The third certain thing? They wanted to get rid of her on the cheap. A limo would cost $60. They tried to find a cheaper one. Nothing doing. So they had her driven to the station and bundled into the train.
Melonie told the conductor her story. He called the cops.
Tom Corbally was left contemplating the accuracy of his warning. They had gone too far. And they had wound up in the headlines.
Just how too far they had gone would remain obscure though. No rape charges were ever brought against McKeage or anybody else at Ocean Castle. McKeage did thirty days, but for non-sexual assault.

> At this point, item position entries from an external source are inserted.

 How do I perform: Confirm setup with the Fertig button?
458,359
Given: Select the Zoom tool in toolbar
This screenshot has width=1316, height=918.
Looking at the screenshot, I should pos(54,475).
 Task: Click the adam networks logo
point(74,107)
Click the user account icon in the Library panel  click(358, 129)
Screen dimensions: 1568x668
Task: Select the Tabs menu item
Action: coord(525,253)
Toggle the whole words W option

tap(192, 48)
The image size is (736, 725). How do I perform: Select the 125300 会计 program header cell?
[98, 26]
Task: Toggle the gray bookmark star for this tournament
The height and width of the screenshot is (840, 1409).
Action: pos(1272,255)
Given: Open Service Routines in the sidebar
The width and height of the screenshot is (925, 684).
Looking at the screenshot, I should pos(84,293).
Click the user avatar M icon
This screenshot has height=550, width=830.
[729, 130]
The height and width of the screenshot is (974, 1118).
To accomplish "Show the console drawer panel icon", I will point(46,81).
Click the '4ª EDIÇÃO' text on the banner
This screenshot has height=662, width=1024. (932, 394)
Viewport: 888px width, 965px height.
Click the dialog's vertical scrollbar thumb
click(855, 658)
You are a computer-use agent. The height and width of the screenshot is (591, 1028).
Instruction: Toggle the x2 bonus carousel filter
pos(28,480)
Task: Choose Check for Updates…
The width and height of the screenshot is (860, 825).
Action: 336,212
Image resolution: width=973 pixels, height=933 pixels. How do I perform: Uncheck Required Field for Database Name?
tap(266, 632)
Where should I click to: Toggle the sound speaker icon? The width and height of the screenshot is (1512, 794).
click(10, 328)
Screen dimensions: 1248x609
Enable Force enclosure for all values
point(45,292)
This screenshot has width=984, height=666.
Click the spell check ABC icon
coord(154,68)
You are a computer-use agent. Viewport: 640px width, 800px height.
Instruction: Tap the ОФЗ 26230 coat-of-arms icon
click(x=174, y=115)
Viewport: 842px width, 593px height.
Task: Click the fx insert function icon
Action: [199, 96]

Roy Radin moved on. He set to planning a movie about the Cotton Club, the defunct Harlem hotspot, with the producer Robert Evans to whom he had been introduced by Karen Greenberger, a woman who wanted to co-produce, but grew worried that she was being cut out of the deal.
She called Radin at his Los Angeles hotel on May 13, 1983, and set up a meeting.
She had hired three bodyguards as contract killers. They drove Radin to the northeast of LA, riddled him with bullets and left him in a canon. He was found by a beekeeper a month later.
By the time the four were convicted, the movie, The Cotton Club had been directed by Francis Ford Coppola, been much praised, and been a commercial bomb.